Canada’s PotashCorp facing shareholder resolution on Western Sahara phosphate sourcing

Human rights assessment sought for minerals sourcing in disputed region

Potash Corporation of Saskatchewan (PotashCorp), the Toronto/New York listed fertilizer group, is facing a shareholder resolution calling on it to conduct a human rights assessment of its sourcing of phosphate rock from the disputed Western Sahara region.

The resolution calls for the company to publish an independent assessment “having regard to the UN Guiding Principles on Business and Human Rights and associated international human rights standards”.
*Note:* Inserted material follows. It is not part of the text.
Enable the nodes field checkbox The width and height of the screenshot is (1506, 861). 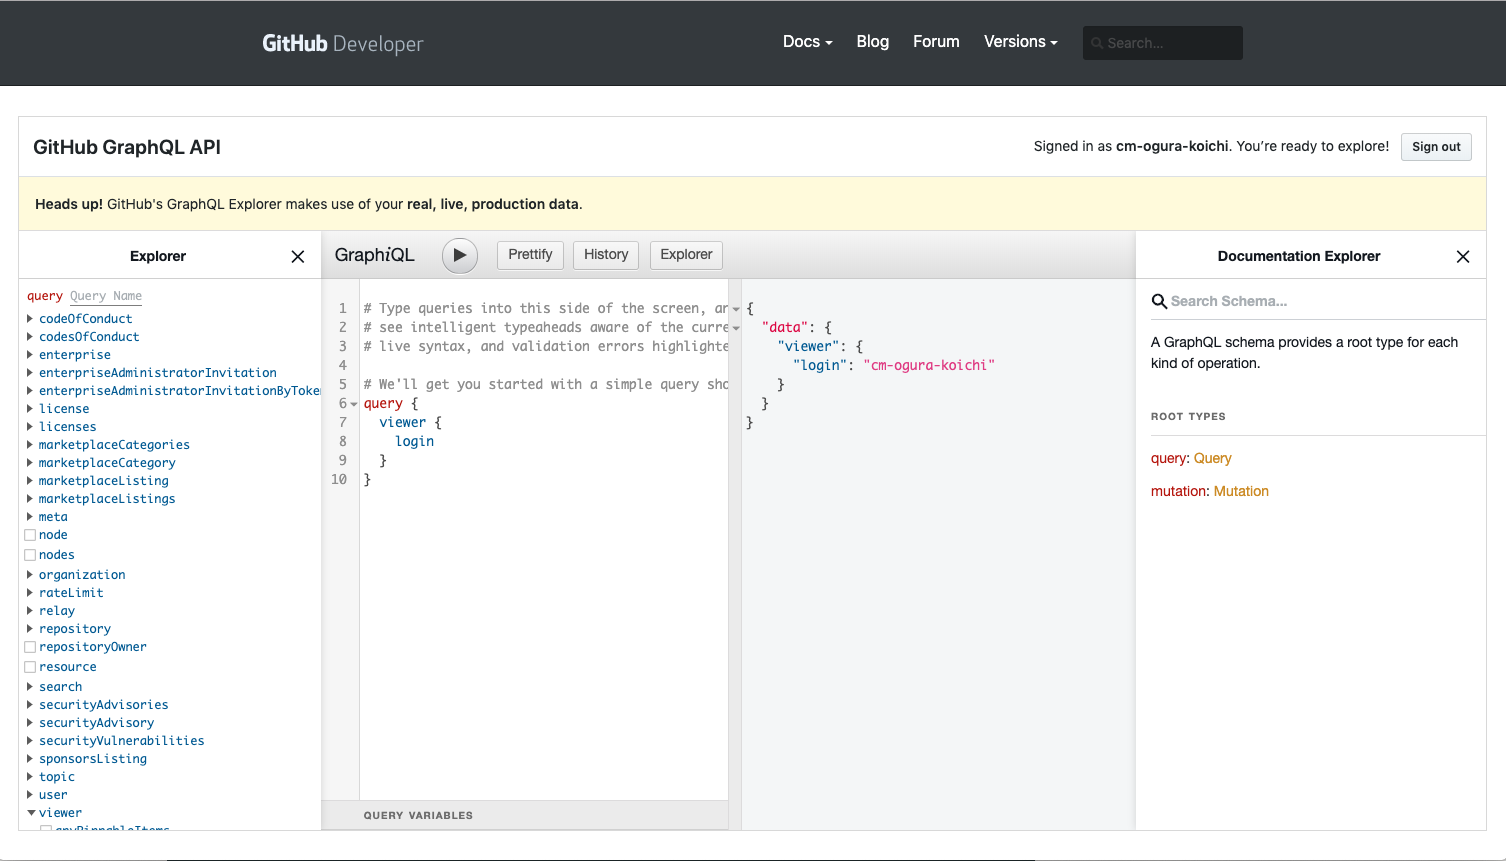point(30,554)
It has been filed by the Congregation of the Sisters of Mercy of Newfoundland — Mercy Futures (CIBC), the Congregation of the Sisters of Mercy of Newfoundland — The Mercy Futures FD (JF) and Meritas Jantzi Social Index Fund. The initiative has been facilitated by SHARE, the Shareholder Association for Research and Education.

The investors argue that PotashCorp purchases phosphate from Office Chérifien des Phosphates (OCP), a Moroccan state-owned enterprise in the “Non Self Governing Territory” and that Morocco’s claim of sovereignty over the area is not recognized by the International Court of Justice or the United Nations.

PotashCorp and its peer company Agrium were behind 64.5% of all conflict mineral purchases from occupied Western Sahara last year, according to Norwegian NGO Western Sahara Resource Watch’s latest P for Plunder report. The two have been excluded from some investor portfolios over the issue.

This is the second year this resolution has been filed at PotashCorp. Last year, the resolution received 6.7% of the shareholder vote, with support from a number of large public sector pension plans in Canada, said SHARE’s Executive Director Peter Chapman.PotashCorp, which holds its AGM on May 10, is advising its shareholders to vote against the proposal.

The company says using other sources of phosphate is “not a viable option”, adding that it has no physical presence in the area.

PotashCorp says in its latest proxy circular (AGM agenda) that it is “mindful” of the dispute, saying: “We also take our human rights responsibilities and obligations very seriously and strive to maintain the highest level of ethics and integrity in our purchasing processes.

“Our objective regarding these matters is to ensure that our business relationship with OCP lives up to our Core Values and Code of Conduct as well as the international standards, trade and customs laws applicable to a purchaser who seeks to maintain an ethical and sustainable supply chain.”

It argues that neither the UN nor any other competent legal authority has concluded that the production and use of phosphate rock from Western Sahara violates international law.

“In the absence of a permanent resolution, a distinction must be made between political issues and the legal and other responsibilities placed on companies operating in the region or having business relations with companies operating in the region,” it states. It adds that its senior management have visited Western Sahara and seen firsthand the economic and social conditions. It has also obtained legal opinions that OCP’s operations directly benefit the local people and are consistent with international legal obligations.